- [EXERCISE TASKS]:
1. Using the article on the 1983–84 DFB-Pokal, decide whether each statement agrees with it: (a) the competition ended on 31 May 1984; (b) Lothar Matthäus scored the first penalty for Borussia in the final shootout; (c) the final was the first cup final decided by a penalty shootout. Answer each with yes or no, quoting the deciding words of the article.
2. Please quote the part of the article on the 1983–84 DFB-Pokal that opens with the words containing "The 1983–84 DFB-Pokal" and closes with "denied by Matthäus.".

1983–84 DFB-Pokal

Tournament details
- Country: West Germany
- Teams: 64

Final positions
- Champions: Bayern Munich
- Runners-up: Borussia Mönchengladbach

Tournament statistics
- Matches played: 69
- Top goal scorer: Michael Tönnies (6)

= 1983–84 DFB-Pokal =

The 1983–84 DFB-Pokal was the 41st season of the annual German football cup competition. It began on 16 August 1983 and ended on 31 May 1984. In the final Bayern Munich defeated Borussia Mönchengladbach 8–7 on penalties to take their seventh title. It was the first time the cup final was decided by a penalty shootout. Controversy raged after the penalty shoot out. Lothar Matthäus was playing his last game for Moenchengladbach before his big Summer move to Bayern. He stepped up to take the first penalty for Borussia and missed. Loyal Borussia fans claimed foul. This was later denied by Matthäus.

- [INFORMATION SHOWN]:
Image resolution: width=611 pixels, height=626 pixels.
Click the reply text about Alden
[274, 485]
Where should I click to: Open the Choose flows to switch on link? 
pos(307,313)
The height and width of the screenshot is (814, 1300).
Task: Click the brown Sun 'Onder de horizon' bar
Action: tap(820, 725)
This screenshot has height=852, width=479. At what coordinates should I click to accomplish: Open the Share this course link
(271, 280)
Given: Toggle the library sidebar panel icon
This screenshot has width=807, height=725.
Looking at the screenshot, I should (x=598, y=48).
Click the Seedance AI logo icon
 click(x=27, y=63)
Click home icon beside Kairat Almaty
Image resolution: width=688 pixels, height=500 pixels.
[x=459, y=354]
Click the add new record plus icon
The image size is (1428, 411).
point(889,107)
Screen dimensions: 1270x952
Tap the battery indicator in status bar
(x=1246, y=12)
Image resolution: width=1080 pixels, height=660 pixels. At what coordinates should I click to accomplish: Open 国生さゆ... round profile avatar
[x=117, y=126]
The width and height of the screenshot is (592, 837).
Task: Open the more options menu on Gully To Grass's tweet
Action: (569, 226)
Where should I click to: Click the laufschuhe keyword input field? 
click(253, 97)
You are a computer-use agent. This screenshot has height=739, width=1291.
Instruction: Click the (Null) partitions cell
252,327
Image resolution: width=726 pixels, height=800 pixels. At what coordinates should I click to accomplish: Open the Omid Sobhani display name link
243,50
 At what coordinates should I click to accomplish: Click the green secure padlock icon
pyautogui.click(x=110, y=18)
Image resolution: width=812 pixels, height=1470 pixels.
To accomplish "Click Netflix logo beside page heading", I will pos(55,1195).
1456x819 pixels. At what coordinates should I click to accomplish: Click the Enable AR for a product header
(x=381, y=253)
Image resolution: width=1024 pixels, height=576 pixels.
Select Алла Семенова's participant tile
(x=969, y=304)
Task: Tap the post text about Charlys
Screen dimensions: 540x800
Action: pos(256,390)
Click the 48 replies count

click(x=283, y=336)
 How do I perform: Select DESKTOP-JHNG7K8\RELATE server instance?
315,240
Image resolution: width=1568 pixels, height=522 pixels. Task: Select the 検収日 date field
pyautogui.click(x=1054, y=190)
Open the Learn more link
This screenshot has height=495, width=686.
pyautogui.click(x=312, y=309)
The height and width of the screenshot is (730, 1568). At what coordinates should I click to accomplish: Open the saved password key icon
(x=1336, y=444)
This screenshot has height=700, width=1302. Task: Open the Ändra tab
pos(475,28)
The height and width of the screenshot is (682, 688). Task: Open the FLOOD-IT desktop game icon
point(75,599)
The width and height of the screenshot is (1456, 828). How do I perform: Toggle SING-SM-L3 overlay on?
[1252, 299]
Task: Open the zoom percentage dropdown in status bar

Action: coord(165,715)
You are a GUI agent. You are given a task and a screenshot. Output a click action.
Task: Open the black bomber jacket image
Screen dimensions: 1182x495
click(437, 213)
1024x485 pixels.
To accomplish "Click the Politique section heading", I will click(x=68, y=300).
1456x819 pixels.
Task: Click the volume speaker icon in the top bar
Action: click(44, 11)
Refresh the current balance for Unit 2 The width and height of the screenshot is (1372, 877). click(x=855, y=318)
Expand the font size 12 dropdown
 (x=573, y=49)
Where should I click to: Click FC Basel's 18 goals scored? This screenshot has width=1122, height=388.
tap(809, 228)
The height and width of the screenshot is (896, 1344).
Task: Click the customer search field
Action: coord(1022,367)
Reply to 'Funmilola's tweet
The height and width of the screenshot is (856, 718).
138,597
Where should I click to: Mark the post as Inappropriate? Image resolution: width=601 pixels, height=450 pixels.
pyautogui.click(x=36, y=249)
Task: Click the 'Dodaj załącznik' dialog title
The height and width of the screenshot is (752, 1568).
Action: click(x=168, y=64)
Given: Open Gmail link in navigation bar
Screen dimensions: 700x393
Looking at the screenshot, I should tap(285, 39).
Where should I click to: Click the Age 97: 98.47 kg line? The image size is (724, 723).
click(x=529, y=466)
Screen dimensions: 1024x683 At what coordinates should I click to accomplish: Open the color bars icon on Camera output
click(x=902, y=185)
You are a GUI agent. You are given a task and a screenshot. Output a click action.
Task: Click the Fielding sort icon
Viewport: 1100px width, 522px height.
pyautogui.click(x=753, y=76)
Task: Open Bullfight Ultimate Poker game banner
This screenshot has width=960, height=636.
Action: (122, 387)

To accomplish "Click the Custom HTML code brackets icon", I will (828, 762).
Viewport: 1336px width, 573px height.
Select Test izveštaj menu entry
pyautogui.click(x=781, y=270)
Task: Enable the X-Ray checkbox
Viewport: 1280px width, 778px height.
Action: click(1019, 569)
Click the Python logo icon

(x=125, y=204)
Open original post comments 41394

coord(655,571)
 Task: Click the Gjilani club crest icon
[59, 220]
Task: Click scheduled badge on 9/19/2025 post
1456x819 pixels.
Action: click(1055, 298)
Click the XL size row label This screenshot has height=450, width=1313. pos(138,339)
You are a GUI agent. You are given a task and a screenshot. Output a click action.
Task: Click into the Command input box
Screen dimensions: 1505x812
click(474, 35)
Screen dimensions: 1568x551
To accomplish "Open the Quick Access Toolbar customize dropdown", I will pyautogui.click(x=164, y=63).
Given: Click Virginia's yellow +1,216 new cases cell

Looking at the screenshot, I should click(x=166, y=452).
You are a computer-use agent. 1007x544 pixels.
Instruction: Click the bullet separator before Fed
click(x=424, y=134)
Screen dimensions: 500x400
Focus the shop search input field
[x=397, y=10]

- [EXERCISE ANSWERS]:
1.
(a) Yes: "ended on 31 May 1984"
(b) No: "He stepped up to take the first penalty for Borussia and missed."
(c) Yes: "It was the first time the cup final was decided by a penalty shootout."

2.
The 1983–84 DFB-Pokal was the 41st season of the annual German football cup competition. It began on 16 August 1983 and ended on 31 May 1984. In the final Bayern Munich defeated Borussia Mönchengladbach 8–7 on penalties to take their seventh title. It was the first time the cup final was decided by a penalty shootout. Controversy raged after the penalty shoot out. Lothar Matthäus was playing his last game for Moenchengladbach before his big Summer move to Bayern. He stepped up to take the first penalty for Borussia and missed. Loyal Borussia fans claimed foul. This was later denied by Matthäus.